Onlineprogramma’s kennen, in tegenstelling tot fysieke programma’s, ook weinig grenzen aan hun groeipotentieel. Maar hoe meer studenten ze inschrijven, hoe moeilijker het is om hen te ondersteunen, zei Ortagus, waardoor veel studenten vertrouwen op ‘zelfgestuurde leerpraktijken’ die zelfs nog moeilijker kunnen zijn voor de drukke, vaak slecht voorbereide bevolkingsgroepen die deeltijdprogramma’s op afstand bedienen. .

“Ik denk niet dat er een conferentie is van mensen die hun snorren draaien en proberen studenten ervan te weerhouden hun studie af te ronden. Maar ik denk echt dat wanneer je zoveel mogelijk studenten probeert in te schrijven, je het risico loopt in suboptimale onderwijs- en leerpraktijken te vervallen”, zei hij. “Online studenten kunnen het gevoel hebben dat ze op een eiland zijn en zichzelf verwarrende concepten aanleren, en dat is geen optimale weg naar voltooiing.”

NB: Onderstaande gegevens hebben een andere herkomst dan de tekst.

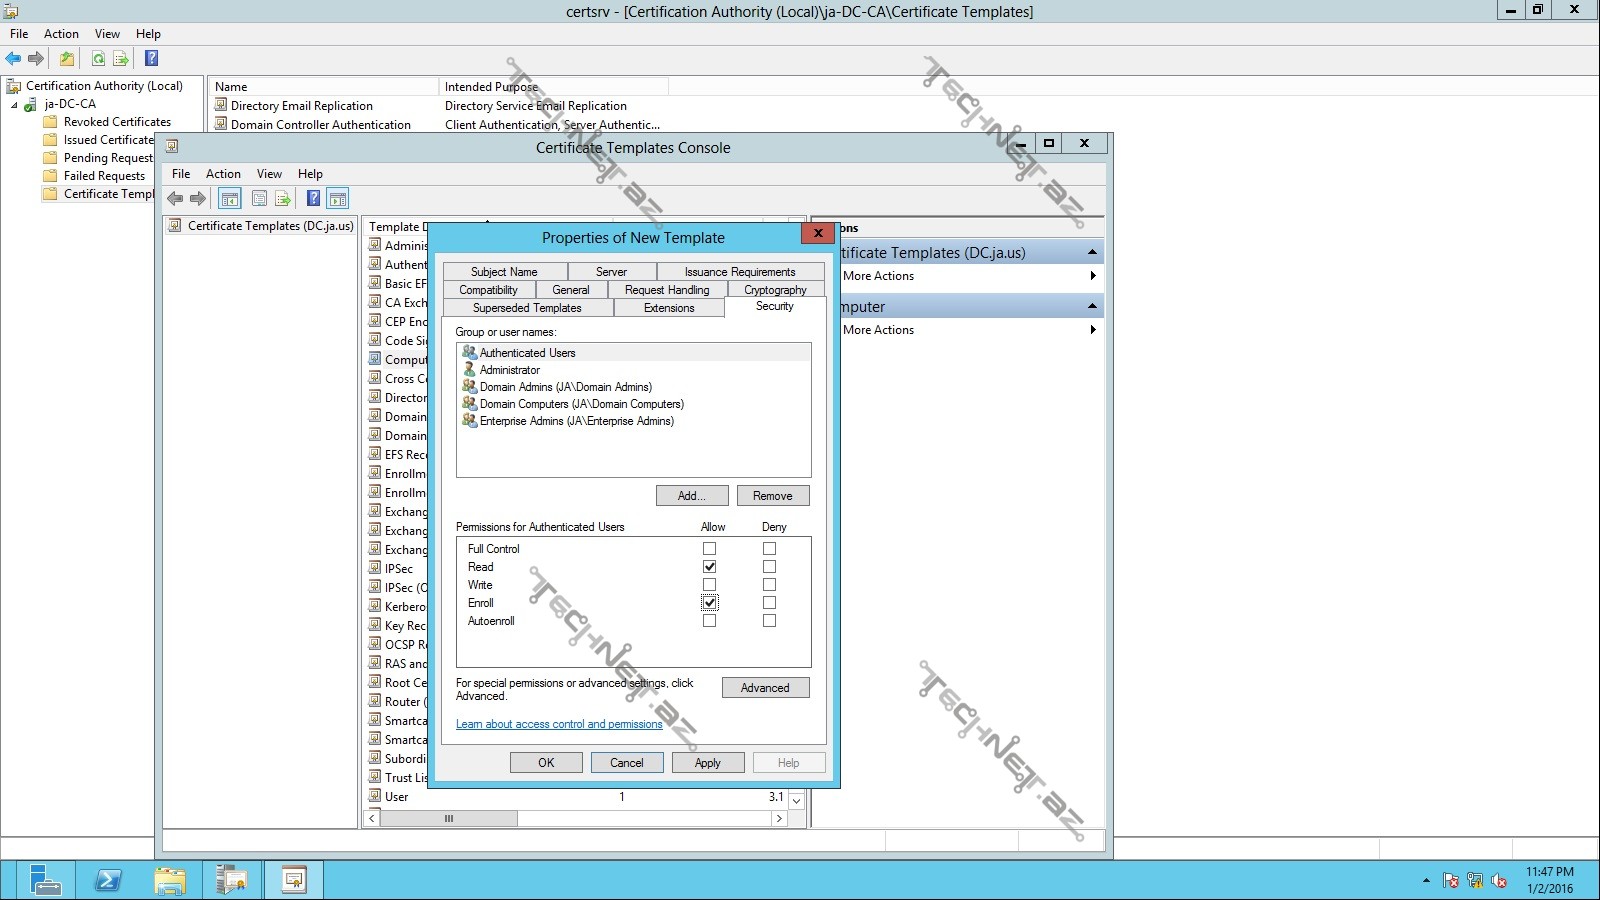Viewport: 1600px width, 900px height.
Task: Click Help icon in Certificate Templates Console toolbar
Action: point(313,198)
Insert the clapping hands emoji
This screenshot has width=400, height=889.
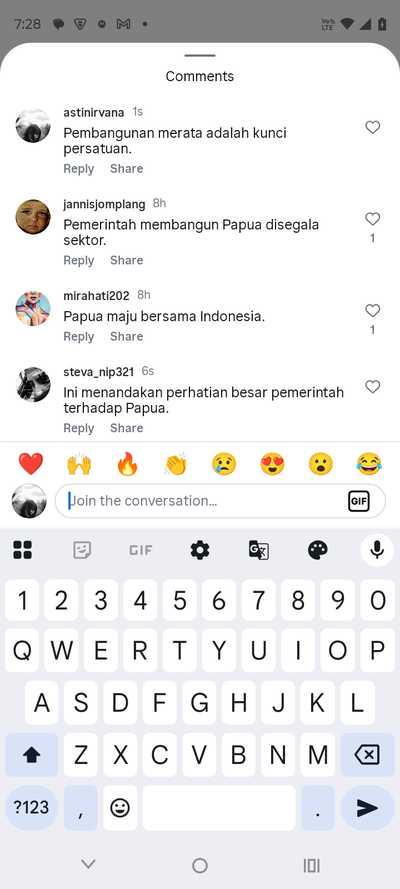(x=176, y=464)
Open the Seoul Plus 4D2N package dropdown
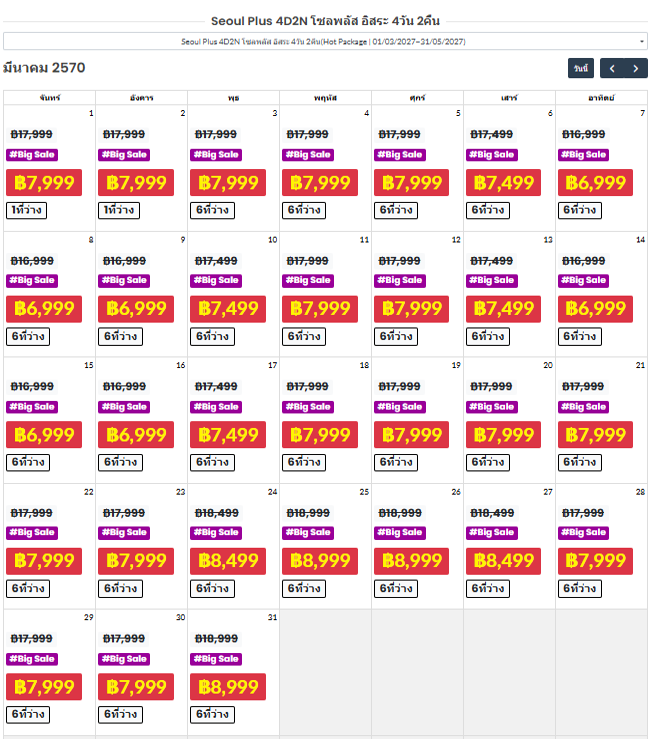This screenshot has width=650, height=739. point(325,41)
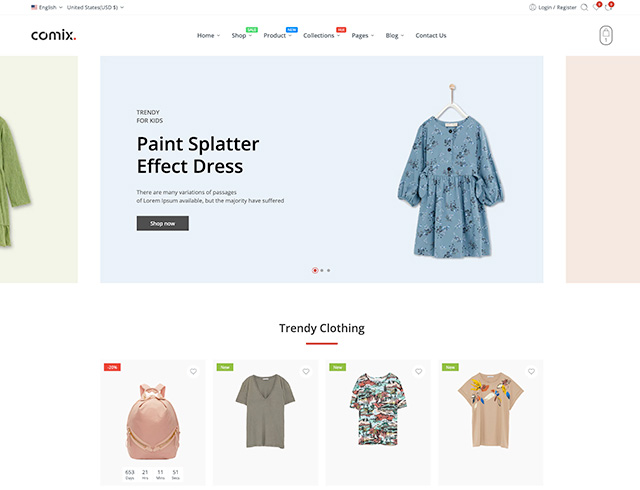Image resolution: width=640 pixels, height=490 pixels.
Task: Add pink backpack to wishlist
Action: tap(193, 371)
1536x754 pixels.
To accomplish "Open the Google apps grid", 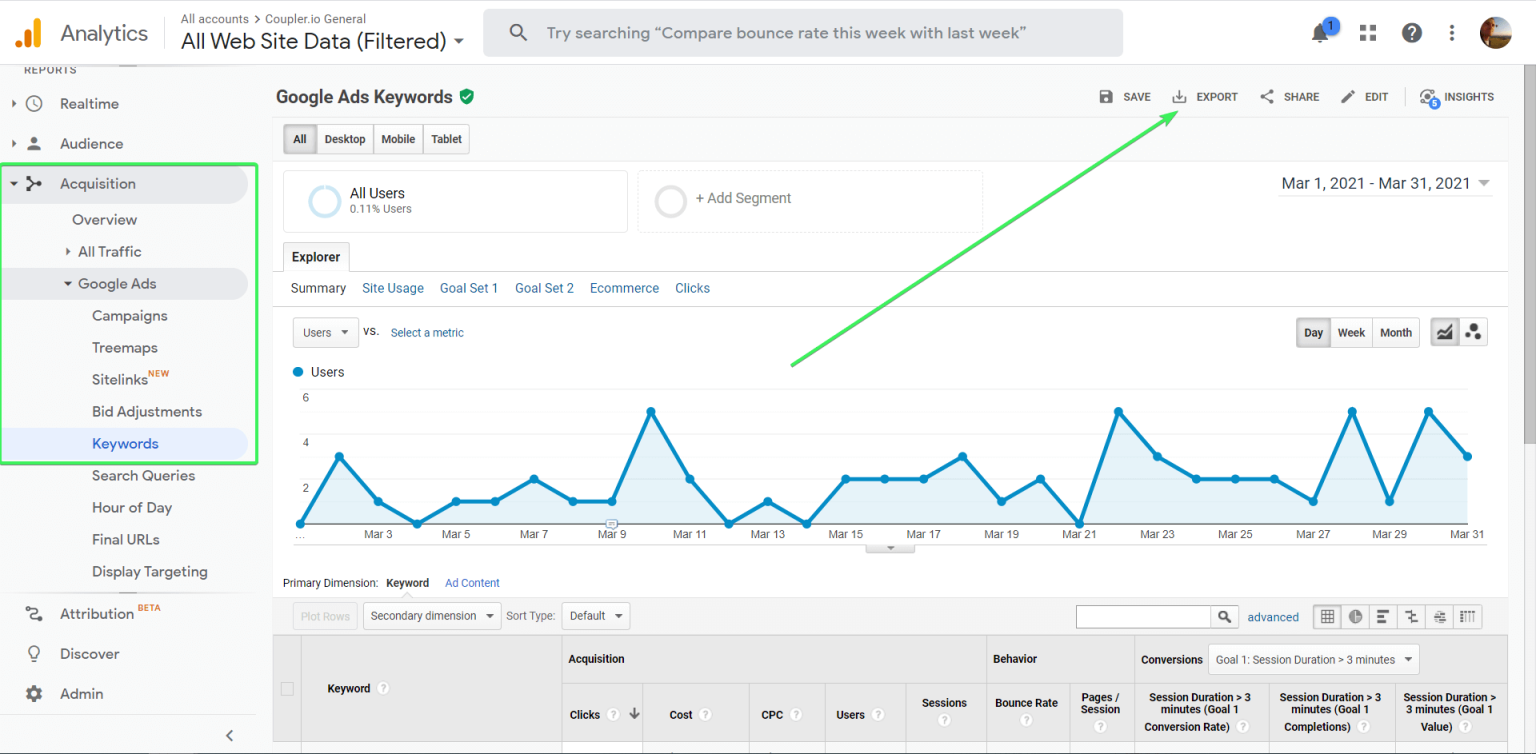I will [x=1367, y=32].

Itzkowitz zei dat nu demografische achteruitgang en vertrouwenscrises de inschrijvingen voor universiteiten dreigen te ondermijnen, het relatief goedkope groeipotentieel van online opleidingen steeds aantrekkelijker wordt. Steeds meer instellingen investeren in afstandsonderwijs, van community colleges tot grote onderzoeksuniversiteiten.

Maar de “ondermaatse” voltooiingspercentages voor dergelijke programma’s zouden instellingen die zich in die ruimte willen uitbreiden een pauze moeten geven, of op zijn minst een meer doordachte aanpak moeten aanmoedigen, zei hij.

‘Als je te maken hebt met miljarden dollars en de toekomst van studenten,’ zei hij, ‘moet je niet experimenteren.’